__Exercise goal__.
Continue the excerpt on BigQuery string functions, beginning right after its final query.

__Document excerpt__.
In this example, the IF clause is used to determine if a student passed or failed. A student is considered to have ‘Passed’ only if they meet the attendance criteria (‘has_attendance’ is TRUE) and their score is 50 or above. Otherwise, they are marked as ‘Failed’.

Strings Data Types in BigQuery

Strings in BigQuery represent sequences of Unicode characters with variable lengths. They play an important role in data handling, and with BigQuery, you get a rich set of functions to improve your string manipulation tasks. Remember that strings must always be enclosed within single, double, or triple quotation marks.

Core Functions & Operations On Strings

To efficiently handle strings in BigQuery, different functions are provided. Here’s a detailed overview:

Cast

This command is crucial for data type conversions. For instance, you can convert a string to an INT64 or FLOAT64, and likewise, an integer or float can be converted back to a string. Here’s an example:

plaintext
SELECT CAST (25 AS STRING) AS StringRepresentation, CAST('100' AS INT64) AS IntegerRepresentation

Safe_cast

Sometimes, direct conversion using cast might fail. In such scenarios, safe_cast comes to the rescue by returning NULL so your query still runs without problems. For instance, converting the string ‘hello’ to a boolean data type would fail. But with safe_cast, you’d get a NULL instead.

plaintext
SELECT CAST('false' AS bool) AS RegularCast, SAFE_CAST ('hello' AS bool) AS SafeCastResult

Format

This command lets you shape the appearance of the data being converted. For instance, you can control the precision of a float or pad numbers with zeros. Here’s a query example:

plaintext
SELECT FORMAT ('%4d', 320) AS FormattedA, FORMAT ('%6.2f', 44.4444) AS FormattedB, FORMAT ('%04d', 91) AS FormattedC

Output

Blog Post Image

Concat

Concat is an invaluable tool when you want to merge parts of different strings. Let’s say you have a name and city column and you want to combine them:

plaintext
WITH name_city AS ( SELECT 'Alice' AS name, 'London' as city UNION ALL SELECT 'Bob', 'Paris' UNION ALL SELECT 'Charlie', 'Berlin' ) SELECT name, city, CONCAT( name, ' lives in ', city) AS description FROM name_city

Output

Blog Post Image

Regular Expressions

BigQuery provides robust support for regex operations that increase your string search capabilities. Some of the main functions include:

  • REGEXP_CONTAINS: Detects if a regex pattern or character is present.
  • REGEXP_EXTRACT: Extracts the matched regex pattern.
  • REGEXP_REPLACE: Replaces the matched regex pattern.

For example, to check which strings match a pattern of 3 or more letters:

plaintext
SELECT text, REGEXP_CONTAINS (text, r'[a-zA-Z]{3,}') AS MatchStatus FROM (SELECT * from unnest(['abc', 'xy', 'defgh']) AS text )

__Data extract__.
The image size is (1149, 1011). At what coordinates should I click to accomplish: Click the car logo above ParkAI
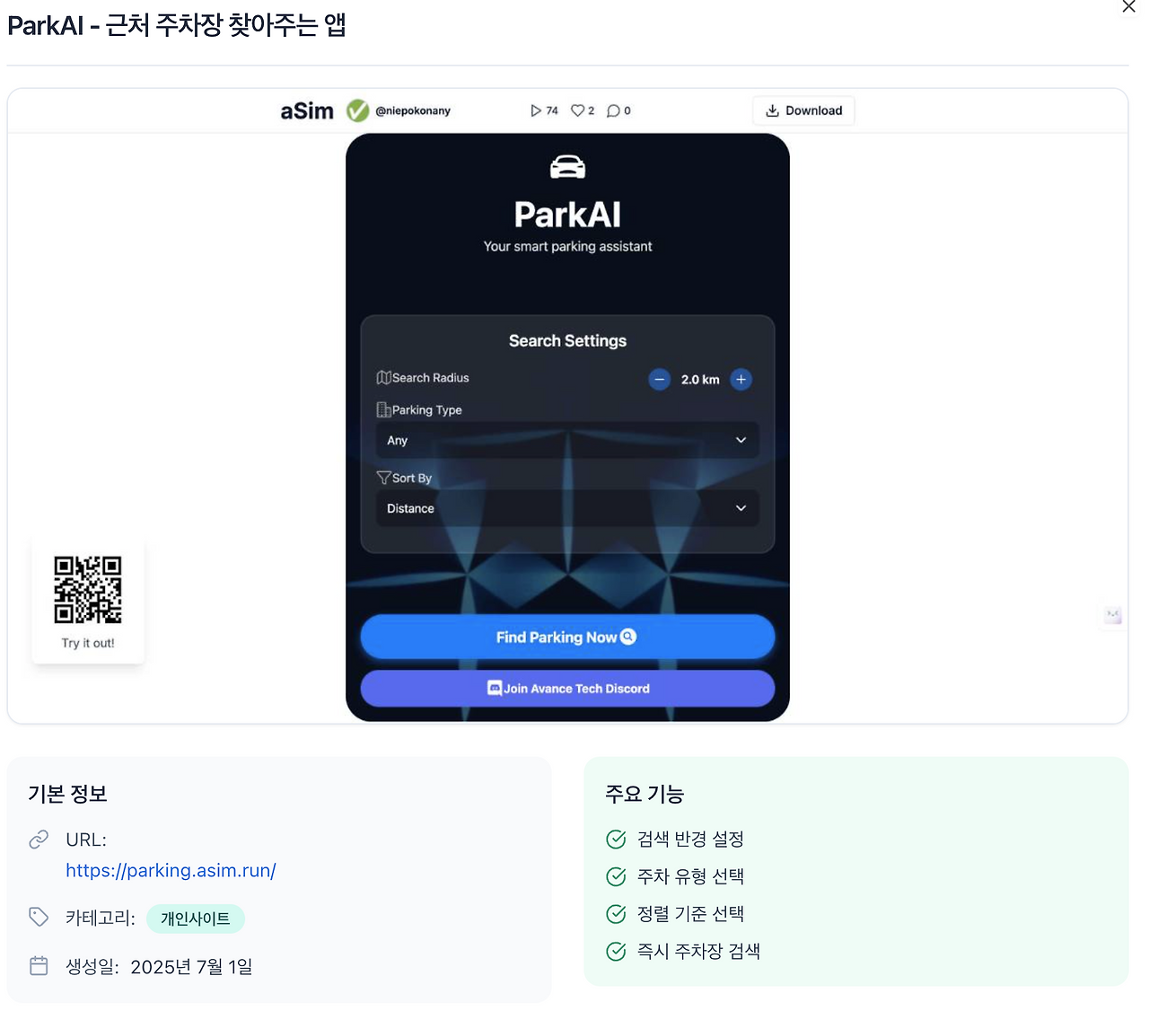point(567,167)
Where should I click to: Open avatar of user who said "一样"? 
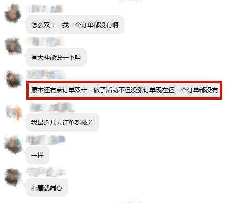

__Written response__.
Output

Blog Post Image

Bytes Data Types in BigQuery

Bytes, as a data type in BigQuery, serve a unique purpose. Unlike strings, which are one or two-digit characters, they are a sequence of raw data often used to store binary information.

Representation Of Bytes

  • Always prefixed with the letter 'B' or 'b' to indicate the byte nature of the data.
  • Enclosed within single, double, or even triple quotation marks.
  • Should never be swapped with strings despite the familiar look.

Let's say you have a database with a table named ‘music_files’. Each row represents a music file, and there’s a column named ‘AudioSignature’ which contains a byte representation of the audio signature for matching purposes. 

SELECT * FROM music_files 

WHERE AudioSignature = b'9aF3Zx8J12LnP7Qr';

In this query, we’re looking to retrieve music files with a specific audio signature. The byte value b'9aF3Zx8J12LnP7Qr' serves as our filter. It's important to note the prefix ‘b’, indicating that we are dealing with a byte literal and not a string.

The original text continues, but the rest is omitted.